Your task =>
The full listing, from first line to last, should be set down again exactly.

Provided records below:

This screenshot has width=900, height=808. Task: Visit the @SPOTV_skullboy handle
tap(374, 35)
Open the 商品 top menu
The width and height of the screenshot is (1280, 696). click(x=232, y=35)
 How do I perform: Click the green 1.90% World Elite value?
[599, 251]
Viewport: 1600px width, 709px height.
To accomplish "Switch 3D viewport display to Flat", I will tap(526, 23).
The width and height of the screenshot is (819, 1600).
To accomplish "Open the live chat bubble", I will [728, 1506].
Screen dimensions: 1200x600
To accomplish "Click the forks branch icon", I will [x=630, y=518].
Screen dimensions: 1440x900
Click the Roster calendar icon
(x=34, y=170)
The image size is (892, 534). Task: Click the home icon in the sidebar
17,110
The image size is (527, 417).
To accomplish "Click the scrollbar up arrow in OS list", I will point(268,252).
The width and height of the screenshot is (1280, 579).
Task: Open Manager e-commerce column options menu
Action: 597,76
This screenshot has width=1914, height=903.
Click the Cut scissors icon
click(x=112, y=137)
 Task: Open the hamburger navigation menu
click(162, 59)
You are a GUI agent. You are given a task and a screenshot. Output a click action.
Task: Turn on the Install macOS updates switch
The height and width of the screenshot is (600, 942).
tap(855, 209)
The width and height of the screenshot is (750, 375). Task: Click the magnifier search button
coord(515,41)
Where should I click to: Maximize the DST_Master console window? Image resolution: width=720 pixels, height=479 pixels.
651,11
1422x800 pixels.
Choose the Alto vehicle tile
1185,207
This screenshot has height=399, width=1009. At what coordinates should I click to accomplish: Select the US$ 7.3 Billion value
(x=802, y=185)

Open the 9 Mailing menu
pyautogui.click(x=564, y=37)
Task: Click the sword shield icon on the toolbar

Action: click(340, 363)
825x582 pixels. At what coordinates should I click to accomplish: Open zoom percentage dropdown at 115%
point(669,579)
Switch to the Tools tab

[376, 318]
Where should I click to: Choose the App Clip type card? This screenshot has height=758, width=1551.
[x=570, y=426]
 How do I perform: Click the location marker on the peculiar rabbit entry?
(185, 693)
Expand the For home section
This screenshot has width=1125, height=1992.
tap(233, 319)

End of Provided records.

Solved problem =>
This screenshot has width=900, height=808. Task: Visit the @SPOTV_skullboy handle
tap(374, 35)
Open the 商品 top menu
The width and height of the screenshot is (1280, 696). click(x=232, y=35)
 How do I perform: Click the green 1.90% World Elite value?
[599, 251]
Viewport: 1600px width, 709px height.
To accomplish "Switch 3D viewport display to Flat", I will tap(526, 23).
The width and height of the screenshot is (819, 1600).
To accomplish "Open the live chat bubble", I will [728, 1506].
Screen dimensions: 1200x600
To accomplish "Click the forks branch icon", I will [x=630, y=518].
Screen dimensions: 1440x900
Click the Roster calendar icon
(x=34, y=170)
The image size is (892, 534). Task: Click the home icon in the sidebar
17,110
The image size is (527, 417).
To accomplish "Click the scrollbar up arrow in OS list", I will point(268,252).
The width and height of the screenshot is (1280, 579).
Task: Open Manager e-commerce column options menu
Action: 597,76
This screenshot has width=1914, height=903.
Click the Cut scissors icon
click(x=112, y=137)
 Task: Open the hamburger navigation menu
click(162, 59)
You are a GUI agent. You are given a task and a screenshot. Output a click action.
Task: Turn on the Install macOS updates switch
The height and width of the screenshot is (600, 942).
tap(855, 209)
The width and height of the screenshot is (750, 375). Task: Click the magnifier search button
coord(515,41)
Where should I click to: Maximize the DST_Master console window? Image resolution: width=720 pixels, height=479 pixels.
651,11
1422x800 pixels.
Choose the Alto vehicle tile
1185,207
This screenshot has height=399, width=1009. At what coordinates should I click to accomplish: Select the US$ 7.3 Billion value
(x=802, y=185)

Open the 9 Mailing menu
pyautogui.click(x=564, y=37)
Task: Click the sword shield icon on the toolbar

Action: click(340, 363)
825x582 pixels. At what coordinates should I click to accomplish: Open zoom percentage dropdown at 115%
point(669,579)
Switch to the Tools tab

[376, 318]
Where should I click to: Choose the App Clip type card? This screenshot has height=758, width=1551.
[x=570, y=426]
 How do I perform: Click the location marker on the peculiar rabbit entry?
(185, 693)
Expand the For home section
This screenshot has width=1125, height=1992.
tap(233, 319)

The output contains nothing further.